PROBLEM TO WORK ON
Reproduce word for word every line of the entries below, from the line containing "Task: Click the search text input field" through the final line, and nothing else.

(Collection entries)
------------------------------------------------------------
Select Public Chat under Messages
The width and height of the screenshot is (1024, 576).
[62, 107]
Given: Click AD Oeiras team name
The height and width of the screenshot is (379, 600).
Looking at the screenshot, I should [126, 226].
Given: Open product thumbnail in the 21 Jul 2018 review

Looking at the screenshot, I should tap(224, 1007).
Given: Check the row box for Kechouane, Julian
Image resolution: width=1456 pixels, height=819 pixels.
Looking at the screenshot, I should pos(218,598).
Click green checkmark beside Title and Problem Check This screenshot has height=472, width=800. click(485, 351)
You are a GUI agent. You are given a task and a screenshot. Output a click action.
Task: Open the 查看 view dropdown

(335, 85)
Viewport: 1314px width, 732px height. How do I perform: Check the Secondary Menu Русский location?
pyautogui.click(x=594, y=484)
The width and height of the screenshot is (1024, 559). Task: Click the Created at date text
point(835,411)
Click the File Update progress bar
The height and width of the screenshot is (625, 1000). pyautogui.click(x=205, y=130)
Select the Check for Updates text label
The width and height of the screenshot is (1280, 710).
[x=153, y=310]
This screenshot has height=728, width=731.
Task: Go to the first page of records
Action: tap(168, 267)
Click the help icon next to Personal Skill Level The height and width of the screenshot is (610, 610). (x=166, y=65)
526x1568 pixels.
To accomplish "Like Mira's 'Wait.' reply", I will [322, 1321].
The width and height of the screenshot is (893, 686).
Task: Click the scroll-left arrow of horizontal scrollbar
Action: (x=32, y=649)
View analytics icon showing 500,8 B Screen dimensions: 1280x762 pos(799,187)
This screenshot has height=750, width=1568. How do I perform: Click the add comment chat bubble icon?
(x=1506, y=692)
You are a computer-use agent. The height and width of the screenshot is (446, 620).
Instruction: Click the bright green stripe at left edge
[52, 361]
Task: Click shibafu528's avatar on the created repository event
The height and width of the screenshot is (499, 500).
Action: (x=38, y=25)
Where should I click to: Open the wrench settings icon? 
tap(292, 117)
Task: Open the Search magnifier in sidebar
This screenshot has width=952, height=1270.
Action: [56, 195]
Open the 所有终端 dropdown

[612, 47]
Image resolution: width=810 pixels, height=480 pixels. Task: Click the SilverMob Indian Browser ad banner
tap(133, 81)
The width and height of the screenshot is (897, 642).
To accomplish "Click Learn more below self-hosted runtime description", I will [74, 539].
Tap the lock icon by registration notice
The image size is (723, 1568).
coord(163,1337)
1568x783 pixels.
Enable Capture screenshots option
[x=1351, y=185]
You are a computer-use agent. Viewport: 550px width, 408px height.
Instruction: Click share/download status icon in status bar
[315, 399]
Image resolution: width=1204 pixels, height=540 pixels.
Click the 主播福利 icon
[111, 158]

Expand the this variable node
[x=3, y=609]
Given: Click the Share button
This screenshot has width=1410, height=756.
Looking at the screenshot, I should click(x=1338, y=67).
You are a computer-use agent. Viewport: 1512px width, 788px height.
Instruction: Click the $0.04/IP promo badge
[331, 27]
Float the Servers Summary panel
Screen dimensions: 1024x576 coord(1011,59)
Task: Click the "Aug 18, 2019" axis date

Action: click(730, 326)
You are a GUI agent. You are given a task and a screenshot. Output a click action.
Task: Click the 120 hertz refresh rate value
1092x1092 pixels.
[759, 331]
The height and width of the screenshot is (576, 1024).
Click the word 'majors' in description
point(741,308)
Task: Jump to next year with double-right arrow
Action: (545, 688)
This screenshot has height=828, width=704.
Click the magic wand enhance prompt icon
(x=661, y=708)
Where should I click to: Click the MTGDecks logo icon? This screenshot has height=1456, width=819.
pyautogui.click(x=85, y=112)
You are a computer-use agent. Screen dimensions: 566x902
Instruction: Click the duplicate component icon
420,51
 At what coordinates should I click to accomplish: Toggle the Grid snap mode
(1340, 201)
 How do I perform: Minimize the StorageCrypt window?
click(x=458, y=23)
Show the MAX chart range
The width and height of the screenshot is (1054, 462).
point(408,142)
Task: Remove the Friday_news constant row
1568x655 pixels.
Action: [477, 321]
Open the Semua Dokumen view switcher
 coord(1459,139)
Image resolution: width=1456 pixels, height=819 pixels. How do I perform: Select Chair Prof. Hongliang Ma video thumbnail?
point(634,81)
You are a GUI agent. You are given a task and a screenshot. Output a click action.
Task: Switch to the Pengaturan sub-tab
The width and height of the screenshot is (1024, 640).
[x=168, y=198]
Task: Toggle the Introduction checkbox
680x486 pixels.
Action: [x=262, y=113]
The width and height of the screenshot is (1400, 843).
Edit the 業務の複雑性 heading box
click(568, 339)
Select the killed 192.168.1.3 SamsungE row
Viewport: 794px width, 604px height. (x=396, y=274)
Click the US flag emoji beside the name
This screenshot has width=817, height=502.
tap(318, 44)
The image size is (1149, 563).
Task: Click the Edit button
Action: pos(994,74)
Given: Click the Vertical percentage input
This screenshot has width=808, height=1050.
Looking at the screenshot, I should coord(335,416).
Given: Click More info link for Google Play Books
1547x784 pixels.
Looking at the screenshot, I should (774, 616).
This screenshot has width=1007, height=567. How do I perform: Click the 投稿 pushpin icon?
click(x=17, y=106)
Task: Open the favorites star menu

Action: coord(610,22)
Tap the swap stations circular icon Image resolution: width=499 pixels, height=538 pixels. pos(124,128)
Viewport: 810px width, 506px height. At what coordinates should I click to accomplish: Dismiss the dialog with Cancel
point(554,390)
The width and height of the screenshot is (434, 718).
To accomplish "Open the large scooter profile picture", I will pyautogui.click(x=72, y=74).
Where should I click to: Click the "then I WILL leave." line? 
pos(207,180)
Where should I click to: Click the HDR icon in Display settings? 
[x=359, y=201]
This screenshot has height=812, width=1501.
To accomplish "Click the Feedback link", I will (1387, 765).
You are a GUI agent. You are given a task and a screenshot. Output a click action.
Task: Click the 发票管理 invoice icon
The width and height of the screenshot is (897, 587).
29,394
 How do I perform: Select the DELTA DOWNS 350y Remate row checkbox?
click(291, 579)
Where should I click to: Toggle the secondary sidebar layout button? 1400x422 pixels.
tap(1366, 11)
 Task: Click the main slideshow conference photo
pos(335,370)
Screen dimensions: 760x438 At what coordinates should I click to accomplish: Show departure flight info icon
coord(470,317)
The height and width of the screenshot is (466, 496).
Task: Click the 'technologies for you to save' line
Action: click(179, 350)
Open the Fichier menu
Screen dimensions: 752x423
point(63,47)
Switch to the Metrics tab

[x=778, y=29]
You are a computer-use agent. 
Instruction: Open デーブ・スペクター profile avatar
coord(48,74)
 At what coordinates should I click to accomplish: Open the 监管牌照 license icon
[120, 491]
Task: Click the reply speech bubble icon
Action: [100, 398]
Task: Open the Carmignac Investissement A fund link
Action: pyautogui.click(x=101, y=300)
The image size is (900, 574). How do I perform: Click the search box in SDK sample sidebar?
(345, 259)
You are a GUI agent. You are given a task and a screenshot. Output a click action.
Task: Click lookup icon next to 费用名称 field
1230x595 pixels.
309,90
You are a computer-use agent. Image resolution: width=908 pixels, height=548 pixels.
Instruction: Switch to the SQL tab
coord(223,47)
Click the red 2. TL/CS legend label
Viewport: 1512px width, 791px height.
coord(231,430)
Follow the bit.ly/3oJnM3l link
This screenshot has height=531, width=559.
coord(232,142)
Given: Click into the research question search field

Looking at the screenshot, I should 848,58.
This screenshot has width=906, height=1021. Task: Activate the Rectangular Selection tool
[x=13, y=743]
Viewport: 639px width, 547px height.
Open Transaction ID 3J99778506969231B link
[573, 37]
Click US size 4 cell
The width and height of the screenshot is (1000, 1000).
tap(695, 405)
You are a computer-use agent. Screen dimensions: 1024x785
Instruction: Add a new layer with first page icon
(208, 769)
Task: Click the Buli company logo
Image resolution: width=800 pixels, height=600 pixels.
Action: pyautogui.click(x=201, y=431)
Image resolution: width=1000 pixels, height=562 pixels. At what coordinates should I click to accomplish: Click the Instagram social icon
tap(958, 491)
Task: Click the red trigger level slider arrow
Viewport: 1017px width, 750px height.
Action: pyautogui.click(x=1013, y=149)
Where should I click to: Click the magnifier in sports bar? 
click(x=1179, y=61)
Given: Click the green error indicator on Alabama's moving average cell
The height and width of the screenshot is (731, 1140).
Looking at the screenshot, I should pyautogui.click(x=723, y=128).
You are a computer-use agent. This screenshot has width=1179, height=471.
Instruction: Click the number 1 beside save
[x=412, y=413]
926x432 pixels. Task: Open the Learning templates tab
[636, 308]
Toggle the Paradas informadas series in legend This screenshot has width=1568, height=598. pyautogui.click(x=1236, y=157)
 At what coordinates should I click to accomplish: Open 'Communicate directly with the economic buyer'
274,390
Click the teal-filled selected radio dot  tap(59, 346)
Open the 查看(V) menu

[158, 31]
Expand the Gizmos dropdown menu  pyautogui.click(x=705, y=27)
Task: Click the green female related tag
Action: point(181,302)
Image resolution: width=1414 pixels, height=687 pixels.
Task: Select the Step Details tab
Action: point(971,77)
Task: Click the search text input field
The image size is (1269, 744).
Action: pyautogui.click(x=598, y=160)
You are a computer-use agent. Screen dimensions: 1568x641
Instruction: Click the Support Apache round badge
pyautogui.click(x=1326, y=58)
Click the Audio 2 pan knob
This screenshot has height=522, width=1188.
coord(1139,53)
------------------------------------------------------------
RESPONSE FOR THIS EXERCISE
Task: Click the search text input field
The image size is (1269, 744).
Action: pyautogui.click(x=598, y=160)
You are a computer-use agent. Screen dimensions: 1568x641
Instruction: Click the Support Apache round badge
pyautogui.click(x=1326, y=58)
Click the Audio 2 pan knob
This screenshot has height=522, width=1188.
coord(1139,53)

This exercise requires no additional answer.